Ukraine’s foreign ministry spokesman Oleg Nikolenko said missiles targeted energy infrastructure in Kiev and other cities, causing electricity and water outages.
Ukraine’s Air Force spokesman Yuriy Ihnat said that Russia used its strategic bombers to carry out its “massive” strikes.
There was no immediate reaction from Moscow, which has blamed Kiev for launching drone attacks on its Black Sea Fleet in a Crimean port on Saturday.
Russia said the ships targeted in Saturday’s attack were involved in the internationally-brokered deal to allow grain exports from Ukrainian ports. Following the attack, the Kremlin announced that it was suspending its participation in the deal.
Russia and Ukraine are both among the world’s largest food exporters.

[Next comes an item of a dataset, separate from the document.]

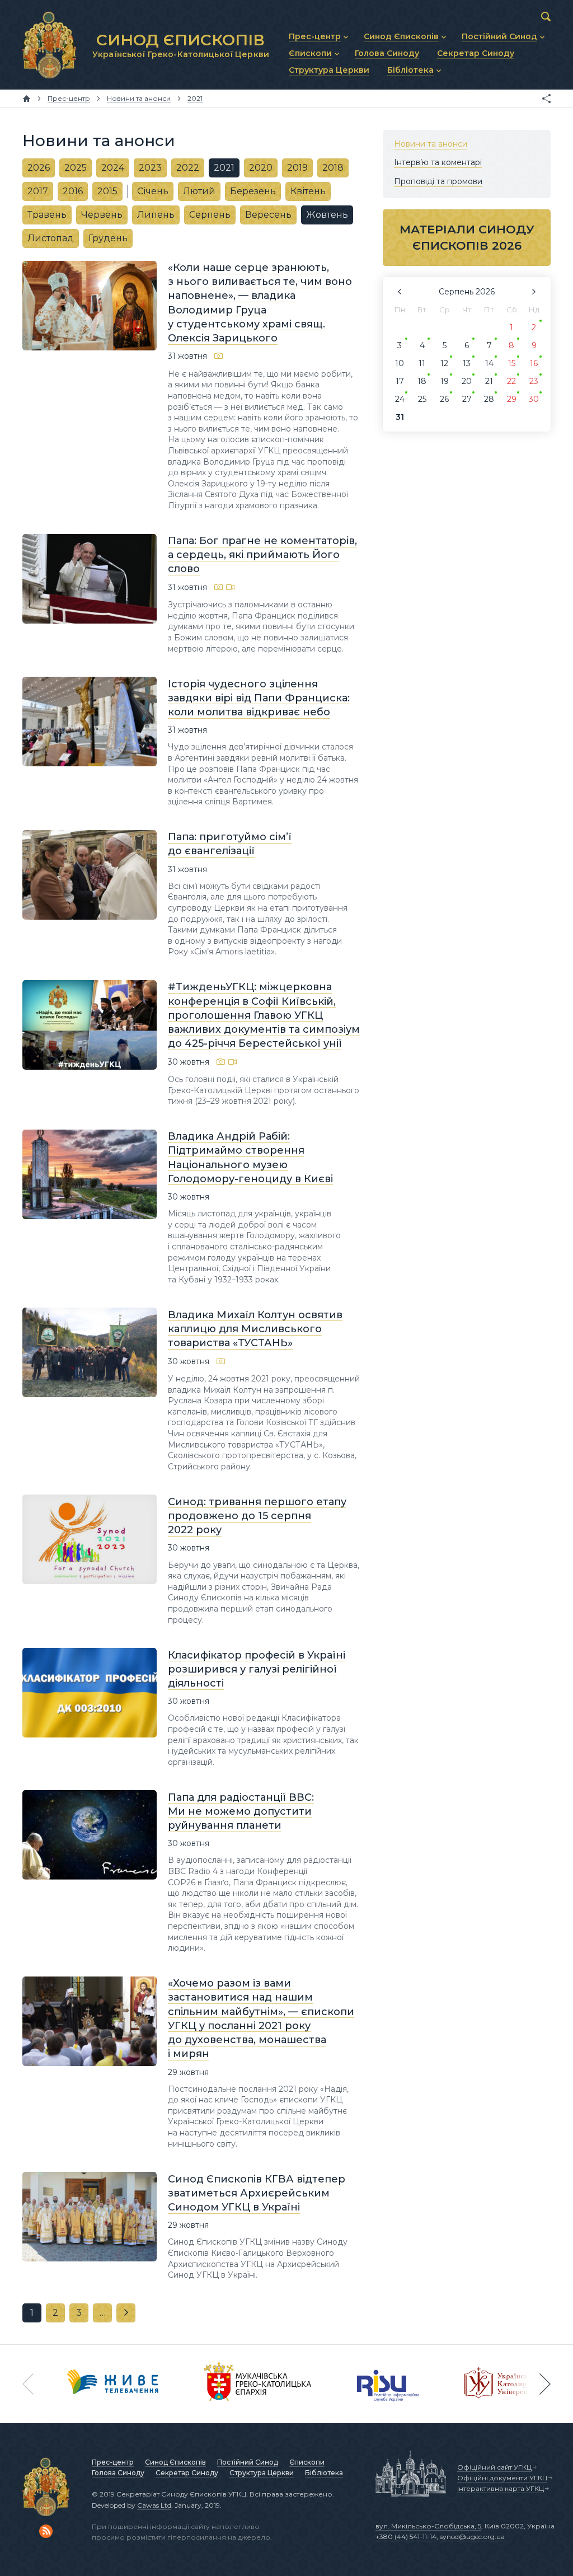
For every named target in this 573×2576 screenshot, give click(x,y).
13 (467, 363)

Moscow imposed a blockade on Ukrainian grain shipments since Kiev was using the ports for the massive delivery of Western weaponry for its military confrontation with Russia.
Ukrainian President Volodymyr Zelensky, meanwhile, accused Russia of “blackmailing the world with hunger” by pulling out of the grain export deal negotiated by the United Nations and Turkey.
The embattled leader claimed in an overnight address that among vessels held up by the blockade was one carrying tens of thousands of tons of wheat, chartered by the UN World Food Program for emergency response in the Horn of Africa.
Moreover, Ukraine’s infrastructure ministry announced that a total of 218 vessels were “effectively blocked.”
The grain pact required Russia and Ukraine to coordinate inspections and transit of ships through the Black Sea with the United Nations and Turkey acting as mediators.
No ships were allowed to move on Sunday. The UN said it had agreed with Turkey and Ukraine on a transit plan for Monday for 16 ships to transit Black Sea grain, 12 outbound and four inbounds. There was no immediate reaction from Russia.
The United Nations said Russian officials had been told about the plan, along with the intention to inspect 40 outbound vessels on Monday, and noted that “all participants coordinate with their respective military and other relevant authorities to ensure the safe passage of commercial vessels” under the deal.
Russia launched a military operation in Ukraine in late February, following Kiev’s failure to implement the terms of the Minsk agreements and Moscow’s recognition of the breakaway regions of Donetsk and Luhansk.
At the time, Russian President Vladimir Putin said one of the goals of what he called a “special military operation” was to “de-Nazify” Ukraine.
Earlier in the month, Russia unleashed the biggest air strikes since the start of its military operation in retaliation for a truck bombing attack on a critical bridge to Crimea.
The West-backed government in Kiev has neither confirmed nor denied responsibility for the attack on the Russian fleet in what appears to be its policy of ambiguity for acts of sabotage in Crimea.